- _Task prompt_: Please rewrite the rows from the start through the line containing "Looking at the screenshot, I should coord(791,46).", swapping "side menu" for "navigation drawer" and leaving everything else unchanged.

- _Exercise inputs_:
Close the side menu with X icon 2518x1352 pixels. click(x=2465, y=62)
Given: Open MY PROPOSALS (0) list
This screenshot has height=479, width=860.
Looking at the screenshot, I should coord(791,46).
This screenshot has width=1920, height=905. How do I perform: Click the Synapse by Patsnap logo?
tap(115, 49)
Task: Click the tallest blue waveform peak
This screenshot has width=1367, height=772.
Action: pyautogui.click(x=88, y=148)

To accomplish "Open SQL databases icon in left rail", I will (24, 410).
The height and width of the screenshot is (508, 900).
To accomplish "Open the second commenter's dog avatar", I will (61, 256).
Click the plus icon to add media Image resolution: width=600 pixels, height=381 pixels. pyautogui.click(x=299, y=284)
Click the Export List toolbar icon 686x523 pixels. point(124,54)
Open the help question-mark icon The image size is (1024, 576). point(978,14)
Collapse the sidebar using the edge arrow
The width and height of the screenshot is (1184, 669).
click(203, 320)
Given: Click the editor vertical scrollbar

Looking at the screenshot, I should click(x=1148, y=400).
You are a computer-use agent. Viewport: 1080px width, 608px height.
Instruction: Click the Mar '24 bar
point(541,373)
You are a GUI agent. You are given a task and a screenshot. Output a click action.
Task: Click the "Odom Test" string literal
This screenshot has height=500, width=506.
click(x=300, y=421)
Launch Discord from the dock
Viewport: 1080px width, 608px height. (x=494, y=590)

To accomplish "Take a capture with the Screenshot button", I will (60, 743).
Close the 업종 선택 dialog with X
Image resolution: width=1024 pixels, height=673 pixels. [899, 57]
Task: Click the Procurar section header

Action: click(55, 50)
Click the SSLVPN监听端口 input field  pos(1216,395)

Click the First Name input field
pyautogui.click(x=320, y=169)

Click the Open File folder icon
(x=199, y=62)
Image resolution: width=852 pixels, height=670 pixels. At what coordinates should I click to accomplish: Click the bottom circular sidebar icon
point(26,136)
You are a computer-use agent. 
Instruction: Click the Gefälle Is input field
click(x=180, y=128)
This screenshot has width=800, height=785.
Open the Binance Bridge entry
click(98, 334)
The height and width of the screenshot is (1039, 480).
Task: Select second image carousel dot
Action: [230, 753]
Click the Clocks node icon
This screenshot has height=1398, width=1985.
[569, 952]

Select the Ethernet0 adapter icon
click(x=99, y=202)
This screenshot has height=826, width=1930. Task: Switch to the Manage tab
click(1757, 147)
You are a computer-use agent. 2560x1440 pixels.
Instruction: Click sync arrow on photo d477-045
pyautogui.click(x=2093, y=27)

- _Output of the task_:
Close the navigation drawer with X icon 2518x1352 pixels. click(x=2465, y=62)
Given: Open MY PROPOSALS (0) list
This screenshot has height=479, width=860.
Looking at the screenshot, I should coord(791,46).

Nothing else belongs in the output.